Enable and Configure FILESTREAM
Before you can start to use FILESTREAM, you must enable FILESTREAM on the instance of the SQL Server Database Engine. This topic describes how to enable FILESTREAM by using SQL Server Configuration Manager.
Note
You cannot enable FILESTREAM on a 32-bit version of SQL Server running on a 64-bit operating system.
In This Topic
Enabling FILESTREAM
Best Practices
Physical Configuration and Maintenance
Physical Database Design
Enabling FILESTREAM
To enable and change FILESTREAM settings
On the Start menu, point to All Programs, point to Microsoft SQL Server Code-Named 2012, point to Configuration Tools, and then click SQL Server Configuration Manager.

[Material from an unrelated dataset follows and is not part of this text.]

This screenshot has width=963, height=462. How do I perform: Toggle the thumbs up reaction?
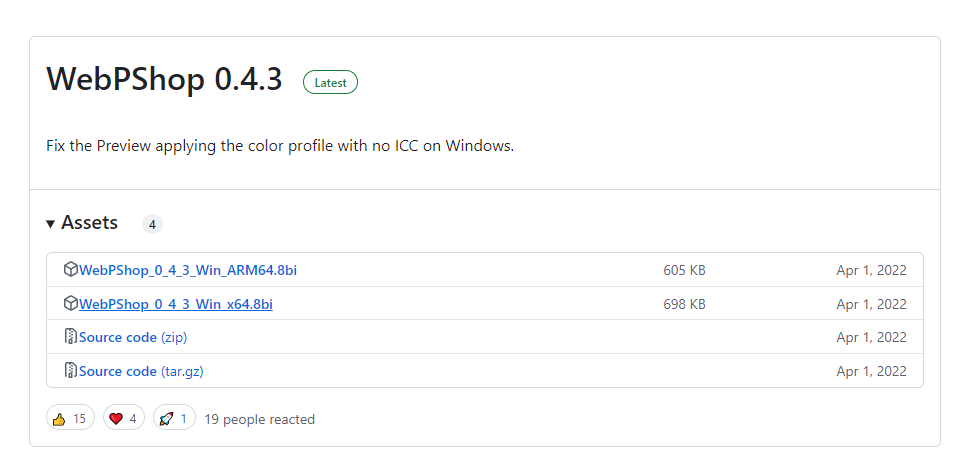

In the list of services, right-click SQL Server Services, and then click Open.
In the SQL Server Configuration Manager snap-in, locate the instance of SQL Server on which you want to enable FILESTREAM.
Right-click the instance, and then click Properties.
In the SQL Server Properties dialog box, click the FILESTREAM tab.
Select the Enable FILESTREAM for Transact-SQL access check box.
If you want to read and write FILESTREAM data from Windows, click Enable FILESTREAM for file I/O streaming access. Enter the name of the Windows share in the Windows Share Name box.
If remote clients must access the FILESTREAM data that is stored on this share, select Allow remote clients to have streaming access to FILESTREAM data.
Click Apply.
In SQL Server Management Studio, click New Query to display the Query Editor.
In Query Editor, enter the following Transact-SQL code:
EXEC sp_configure filestream_access_level, 2 RECONFIGURE
Click Execute.
Restart the SQL Server service.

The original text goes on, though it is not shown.